A version of this op-ed was published on June 2nd, 2010 in USA Today.
During medical training, I routinely stayed awake for more than 30 hours straight to care for my patients in the hospital. I strove to be the tireless physician who would be with his patients until they went home. It turns out I may have jeopardized their safety instead.
For many years, the medical field has been rightfully concerned about doctor fatigue. Since 2003, medical interns and residents have been limited to 80-hour work weeks and 30-hour shifts. A year later, as if to put an exclamation point on the industry’s concerns, a New England Journal of Medicine study confirmed that doctors made substantially more medical errors when they worked frequent shifts of 24 hours or more.
The Institute of Medicine, an independent non-profit that provides authoritative advice on national health issues, subsequently recommended further limits in 2008, including capping continuous shifts at 16 hours and mandating naps during extended periods of work. These controversial changes have yet to be implemented by the Accreditation Council for Graduate Medical Education, which sets the rules.
But if fatigued physicians are more prone to make errors, shouldn’t better-rested doctors make fewer mistakes?

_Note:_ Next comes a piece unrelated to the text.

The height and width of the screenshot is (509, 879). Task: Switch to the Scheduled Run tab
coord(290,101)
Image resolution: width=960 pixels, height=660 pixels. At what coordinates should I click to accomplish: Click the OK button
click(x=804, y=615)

Not necessarily. A study released last month by the Cincinnati Children’s Hospital Medical Center found that further restricting doctor work hours in accordance with the IOM recommendations did not enhance sleep or improve patient safety. In fact, researchers found not only was sleep time unaffected, but physicians’ work-life balance actually worsened.

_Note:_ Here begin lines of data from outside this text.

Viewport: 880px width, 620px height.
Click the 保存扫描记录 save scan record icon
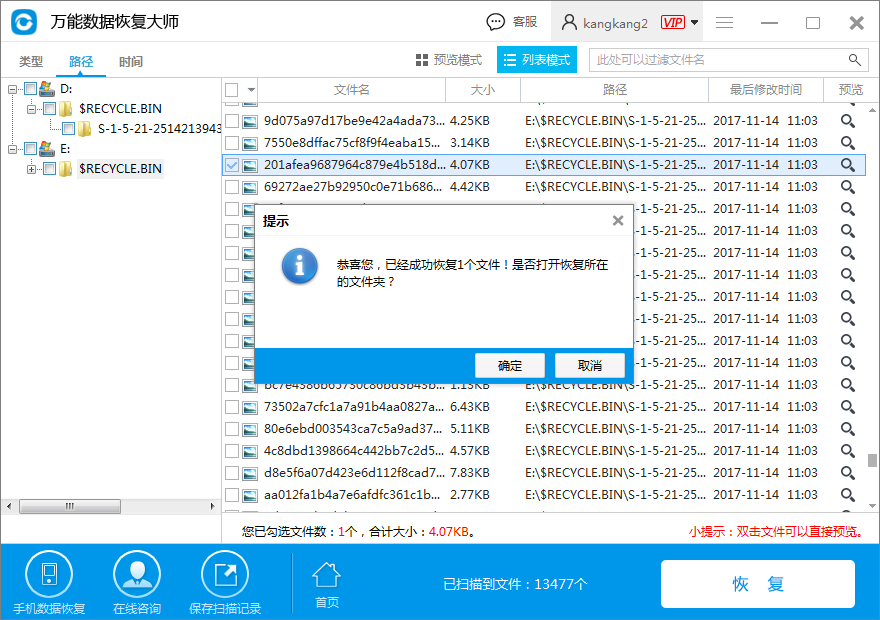tap(225, 575)
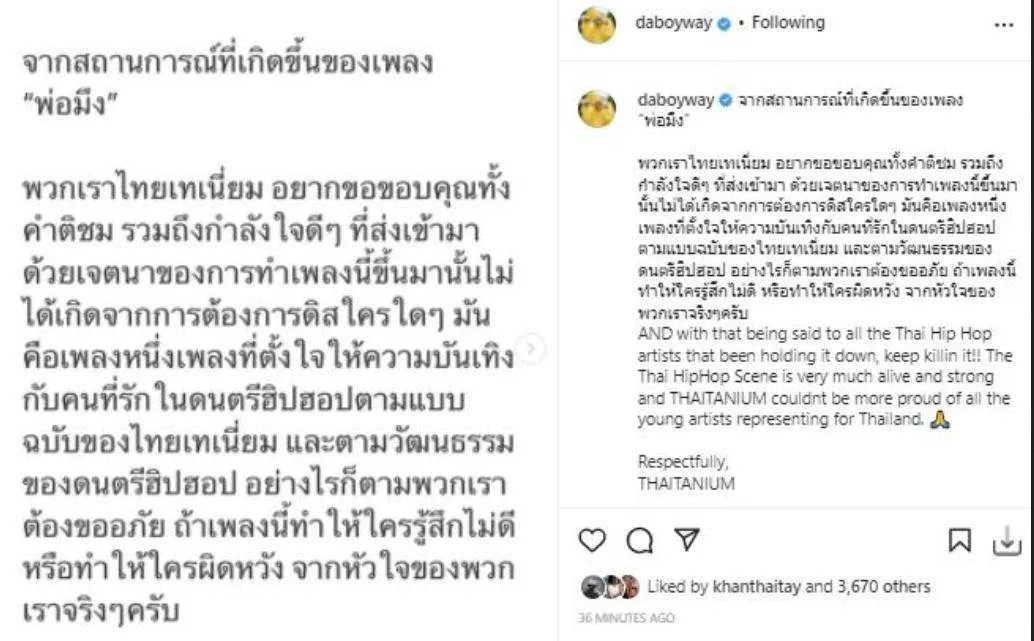The image size is (1034, 641).
Task: Like the post with the heart icon
Action: point(592,540)
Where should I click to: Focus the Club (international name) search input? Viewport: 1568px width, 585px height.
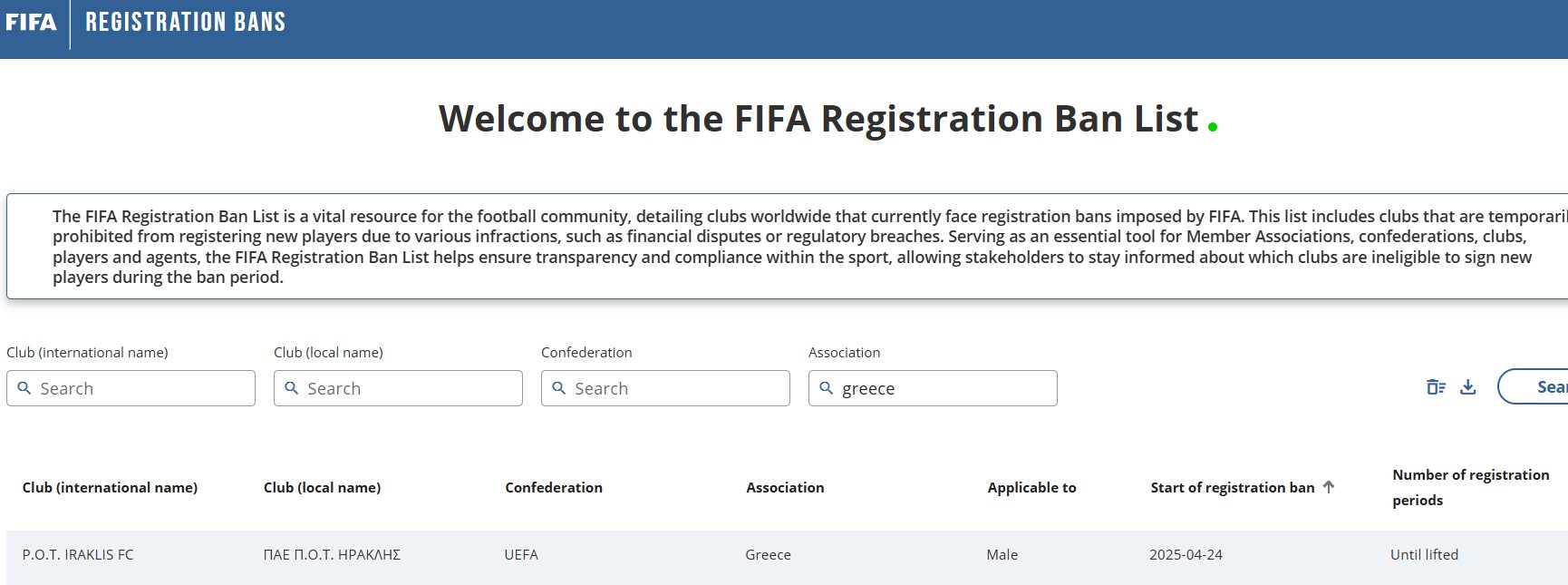131,388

Shortened work shifts can carry potential risks, some of which were also pointed out by the IOM, but without specific recommendations on how to resolve the problem. Shorter worker shifts:
1. Result in more “patient handoffs” between doctors, which introduces a potential source of errors. A study released in March and led by Vineet Arora, assistant professor of medicine at the University of Chicago Medical Center, found that important clinical data, like patient drug information, was not communicated between the outgoing and incoming doctor 60% of the time. That’s alarming when you consider that patients are passed between doctors an average of 15 times during a typical five-day hospitalization. And when resident physicians at Boston’s Massachusetts General Hospital were surveyed in 2008, more than half said flawed handoffs resulted in patient harm, including prolonged hospitalization, disability or death.
As Dr. Arora points out, there are “concerns about either a tired physician who knows the patient or a well-rested physician that may not know the patient.”

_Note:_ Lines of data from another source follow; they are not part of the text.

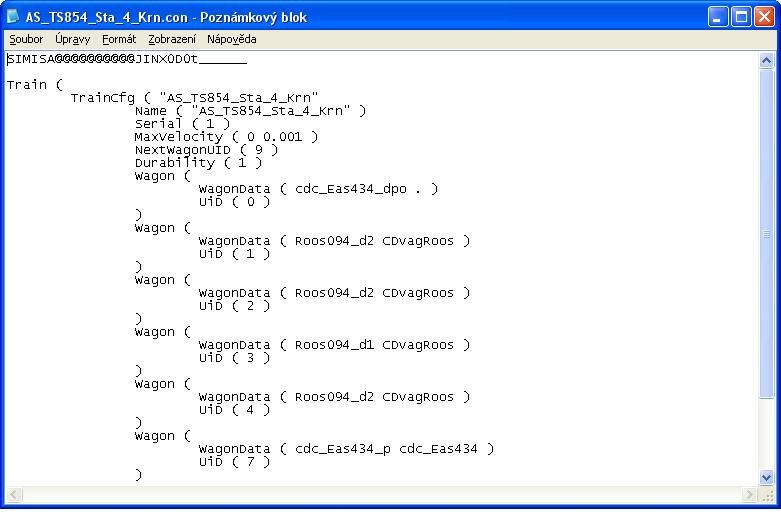The image size is (781, 519).
Task: Open the Soubor menu
Action: tap(26, 40)
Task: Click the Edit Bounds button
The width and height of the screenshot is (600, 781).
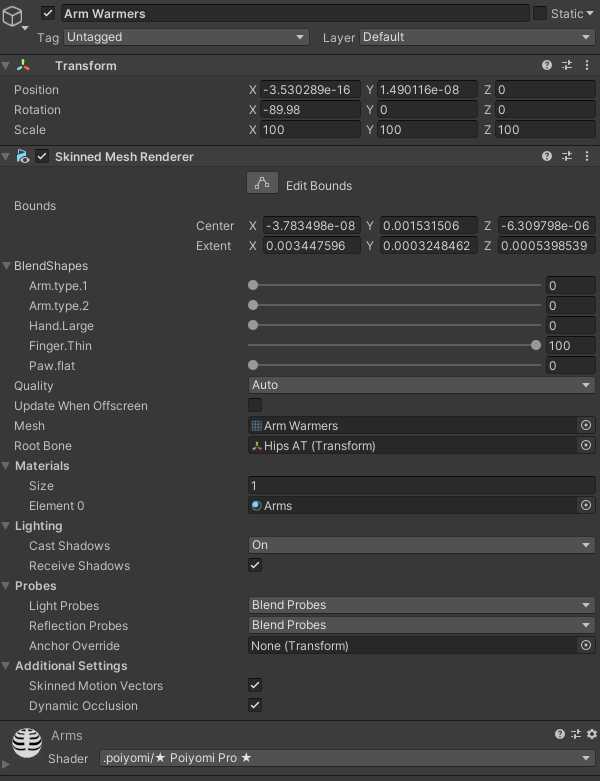Action: (x=262, y=184)
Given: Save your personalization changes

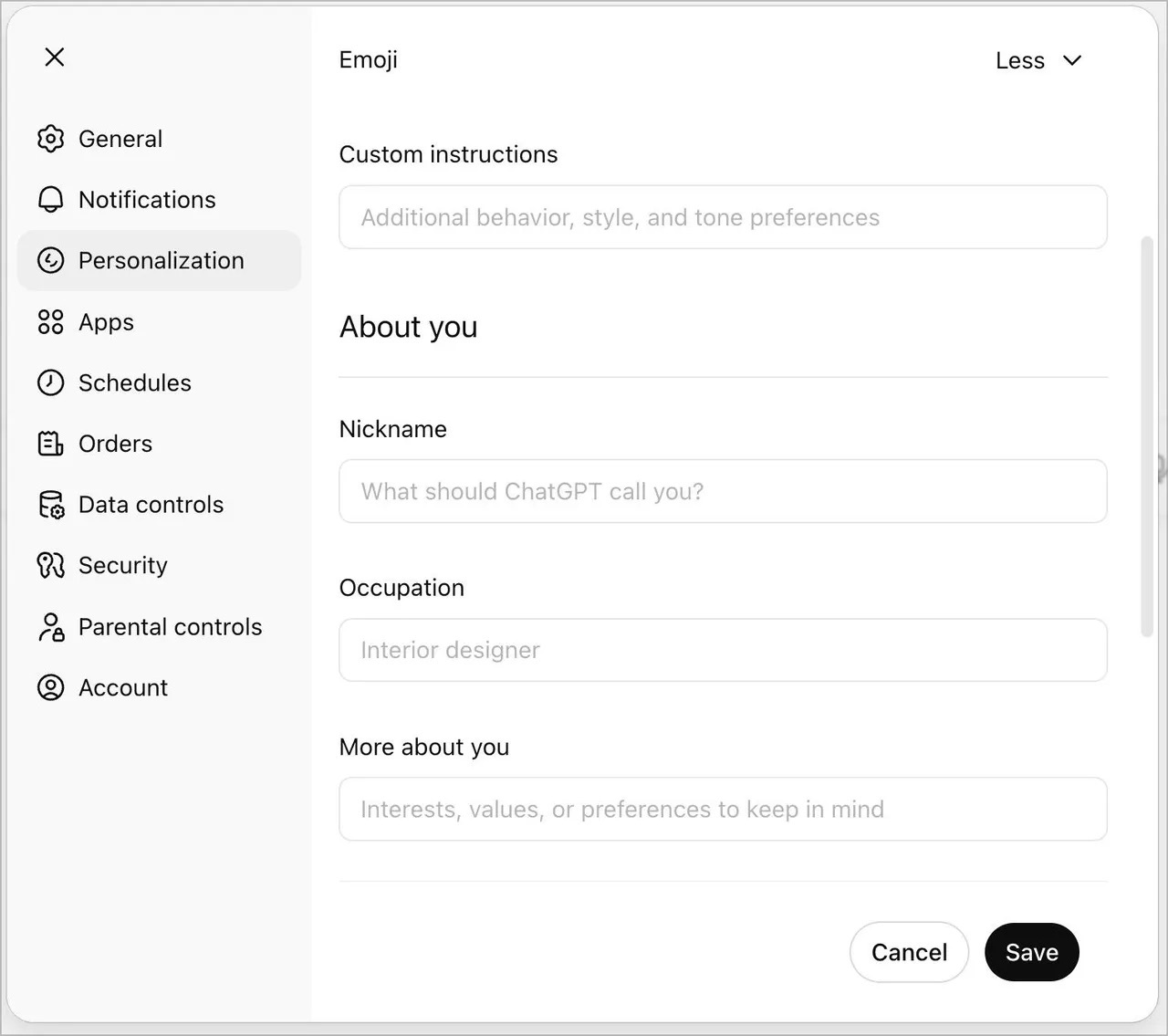Looking at the screenshot, I should pyautogui.click(x=1031, y=952).
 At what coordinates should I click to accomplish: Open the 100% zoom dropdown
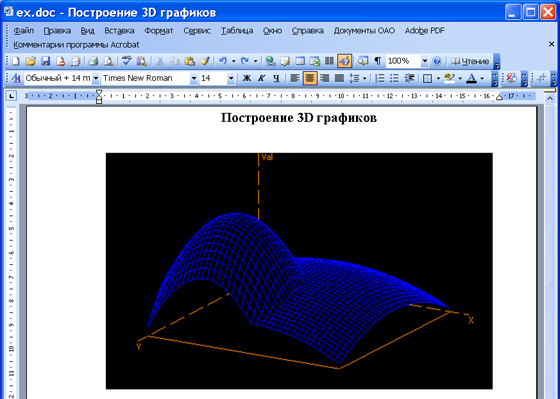(425, 61)
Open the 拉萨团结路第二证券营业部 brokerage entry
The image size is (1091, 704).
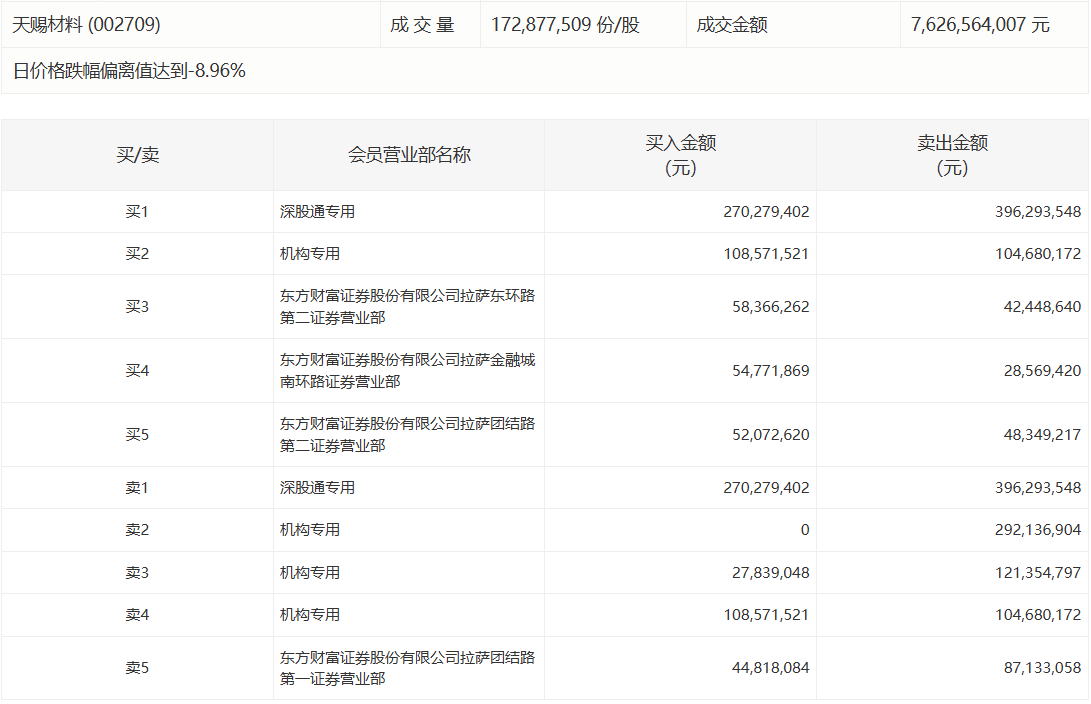407,435
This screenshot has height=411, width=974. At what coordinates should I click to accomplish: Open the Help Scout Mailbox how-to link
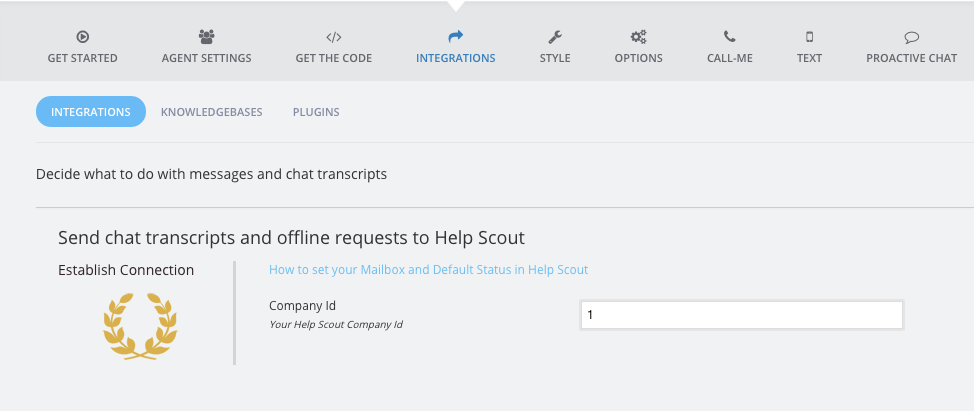click(428, 270)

2. Can hamper physician education. The field of surgery, for instance, requires manual dexterity and physical endurance that comes from time spent in the operating room. A British Medical Journal analysis found that a maximum 80-hour workweek did not provide surgeon trainees with the necessary technical mastery.
3. Present ethical dilemmas for doctors. What if a hospitalized patient becomes seriously ill at a time when a doctor is forced to leave because his time limit had been reached? A New England Journal of Medicine editorial said that arbitrarily restricting hours “will signify to our trainees that the overriding consideration is the duration of the shift.”
4. Increase costs. Implementing the IOM recommendations is estimated to cost $1.7 billion, as cash-strapped hospitals have to hire more staff to account for the decrease in physician working hours. That may not be money well-spent for reforms with such questionable benefit.
Nuance is required to prevent the unintended consequences of work restrictions. Rather than forcing doctors to nap or go home at a defined time, flexibility is needed so physicians can temporarily stay during medical emergencies. During a crisis, patients will appreciate being cared for by a doctor who already knows them, rather than someone new.
And lessons can be learned from the aviation industry, which require pilots to maintain a “sterile cockpit,” prohibiting non-essential communication during takeoffs and landings. Similar focus should be required of physicians when patients are discussed during shift changes.
Failing to do so not only adversely affects how physicians are trained but makes doctors slaves to the clock, stifling the professionalism needed to properly treat patients. And that, ironically, may hurt patients more in the long run.